Manganese nodules: Desired mineral resource and important habitat
The JPIO project MiningImpact investigates deep-sea ecosystems in the central Pacific Ocean
Credit: Steffen Niemann
The area to be investigated by the research project “Mining Impact” is located in the Clarion Clipperton Zone (CCZ) in the northeast Pacific at approximately 4,500 metres water depth shrouded in complete darkness. Here, in an area of five million square kilometres, manganese nodules are abundantly found on the seabed. Their metal content offers a potential for commercial deep-sea mining. In recent years mineral raw materials from the deep sea have become the focus of some countries and companies in order to secure their supply with high-tech metals.
The seabed between Mexico and Hawaii is part of the common heritage of mankind, as it is not located in the Exclusive Economic Zones of individual countries. This area is managed by the International Seabed Authority (ISA) based in Kingston, Jamaica. The ISA is currently working on a so-called “Mining Code”, which will form the legal framework for all future deep-sea mining activities. Part of this international agreement are stringent regulations for environmental monitoring and for the development of environmental standards in the deep sea. The European JPI Oceans collabora-tive project “MiningImpact” is dedicated to the question of how the state of the deep sea ecosystem can be assessed in order to investigate further the impacts of anthropogenic disturbances at the seafloor. Lead by scientists from GEOMAR Helmholtz Centre for Ocean Research Kiel, the Ger-man research vessel SONNE is currently undertaking an expedition into the Clarion-Clipperton Zone.

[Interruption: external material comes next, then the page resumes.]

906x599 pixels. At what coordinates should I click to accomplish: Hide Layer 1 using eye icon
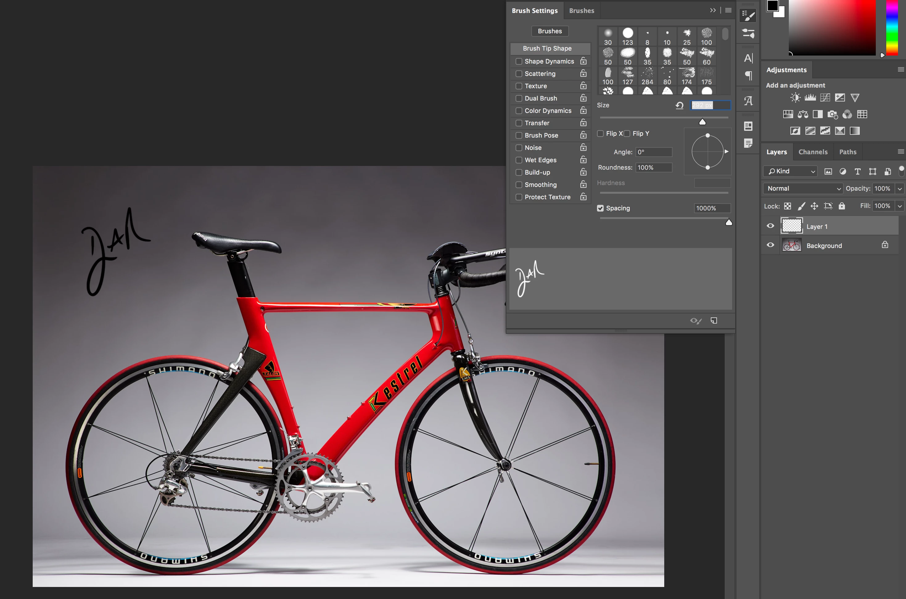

During this research campaign with a duration of more than 100 days, scientists will carry out independent baseline investigations of the natural state of the marine ecosystem in the German contract area of the Federal Institute for Geosciences and Natural Resources (BGR) and in the Belgian contract area of DEME-GSR. The company plans to test components of a collector for nodules in these two areas.
“Employing state-of-the-art equipment will allow us to define the current state of the ecosystem at the seafloor and to compare it with future samples after the nodule collector test has taken place. In addition to surveying the biodiversity across different animal classes, our work also includes studies on ecosystem metabolism, particularly on the seafloor, the dynamics of bottom currents, in-situ ecotoxicology, food web experiments and much more” explains the project coordinator and chief scientist, Dr. Matthias Haeckel from GEOMAR.
To conduct this work, tools such as several benthic lander systems, the remotely-operated vehicle Kiel6000, cameras for observing benthic organisms and 60 different sensors for measuring the bottom current and the turbidity of the water column are being used.
The research team onboard the RV SONNE will investigate in detail, how different species are interconnected in the deep sea and how the biodiversity in manganese nodule habitats varies both spatially and temporally. “Only if we understand this, can we estimate what effects a large-scale anthropogenic disturbance on the seafloor might have”, says Dr. Haeckel.
Another focus of this expedition is the detection and investigation of particle concentrations in a sediment cloud generated by deep-sea mining. At present, a large-scale eddy with a diameter of about 300 kilometres, which was created about six months ago by the trade winds off Central America, is slowly moving towards the Clarion-Clipperton-Zone. Its effects are expected to be detectable even at water depths of 4,000 meters. “We know that propagating eddies increase the flow rates of sediments up to two to three times. Thus, the fine sediment layer at the sea floor can be whirled up and the sediment particles deposited during deep-sea mining can be further distributed. So far, we have not been able to observe the concentration and strength of a sediment cloud that might be created by such an eddy directly. We would now like to try this with the multitude of different sensors and devices we have with us”, says Matthias Haeckel.
Since 2015, the JPIOceans project “MiningImpact” has been investigating the ecological consequences of deep-sea mining and how the impacts can be mitigated, studying both, manganese nodule areas and simulated mining proxy experiments in the Pacific Ocean. The project was divided into two phases. The first phase, which has already been completed, provided substantial first insights into the expected longer-term effects of deep-sea mining. Now in the second phase, scientists want to independently conduct and comprehensively monitor the environmental impacts of an industrial component test in real-time. However, the first collector trial planned in parallel with the current cruise had to be delayed due to technical issues. “Although this meant that we had to modify our work programme, there are still so many unanswered questions about deep-sea ecosystems that we can use this delay to our advantage for continued fundamental research”, Dr. Haeckel.